Visualisation; beats using double angle formulas!
Here's a nice way of visualising the integration of \(\sin^2(x)\) and \(\cos^2(x)\) between \(\pi\) and \(2\pi\). Below the graphic is the algebraic version, which involves the use of double angle formulas. I don't like to condone "tricks" over understanding, but this is quite a nice demonstration I saw not long ago for speed of remembering!

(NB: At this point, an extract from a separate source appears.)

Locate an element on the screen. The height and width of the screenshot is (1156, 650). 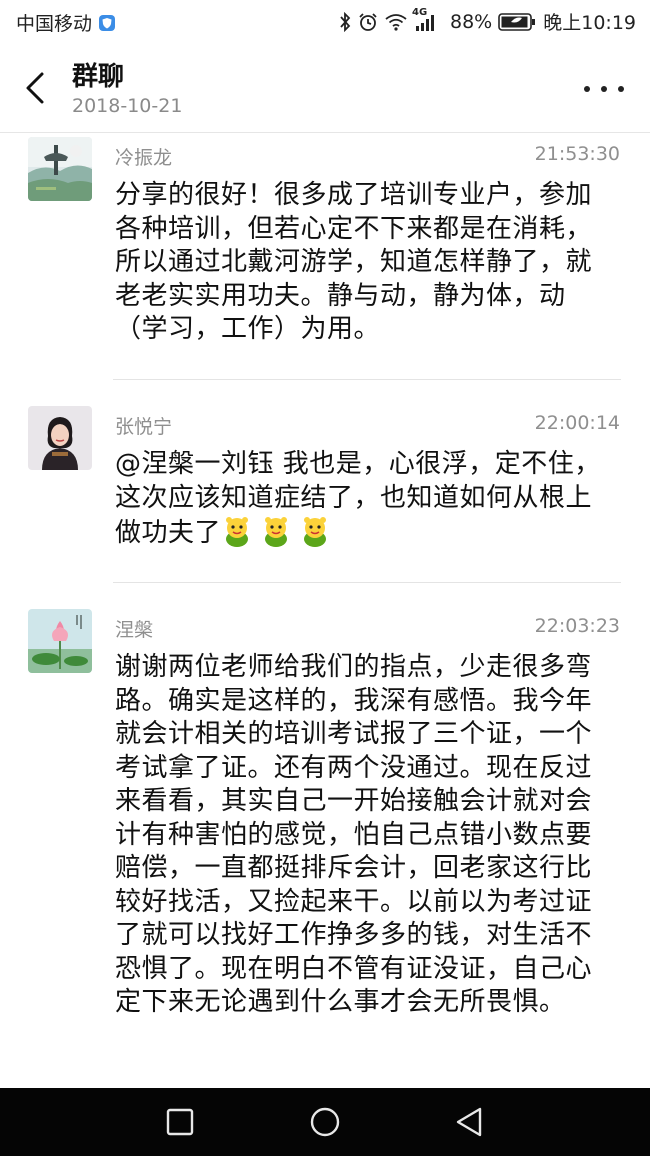
emoji-group is located at coordinates (280, 532).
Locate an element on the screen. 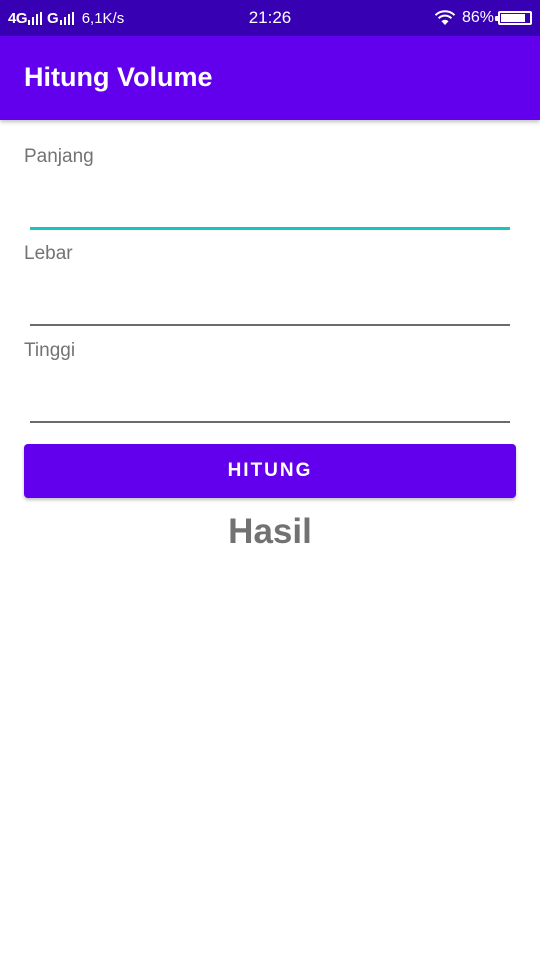  length-underline is located at coordinates (270, 228).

...and now the slightly more gritty written solution
First use the double angle formula for \(\cos(2x)\) to express \(\sin^2(x)\) differently: \[\begin{align} \cos(2x)&=\cos^2(x)-\sin^2(x) \\[8pt] &=(1-\sin^2(x))-\sin^2(x) \\[8pt] &=1-2\sin^2(x) \\[8pt] 2\sin^2(x)&=1-\cos(2x) \\[8pt] \sin^2(x)&=\tfrac{1}{2}-\tfrac{1}{2}\cos(2x) \end{align}\] Then integrate using the substitution from above: \[\begin{align} &\int^{2\pi}_0 \sin^2(x)\,dx \\[12pt] &= \int^{2\pi}_0 \tfrac{1}{2}-\tfrac{1}{2}\cos(2x) \,dx \\[12pt] &= \left[\tfrac{1}{2}x-\tfrac{1}{4}\sin(2x)\right]^{2\pi}_0 \\[12pt] &= \left(\tfrac{1}{2}(2\pi)-\tfrac{1}{4}\sin(4\pi)\right)-\left(\tfrac{1}{2}(0)-\tfrac{1}{4}\sin(0)\right) \\[12pt] &= \pi \end{align}\]
Intergrating \(\cos^2(x)\) is equivalent, but you will need to substitute out the \(\sin^2(x)\) term instead on the second line. In case you didn't realise, this uses \(\sin^2(x)+\cos^2(x)=1\).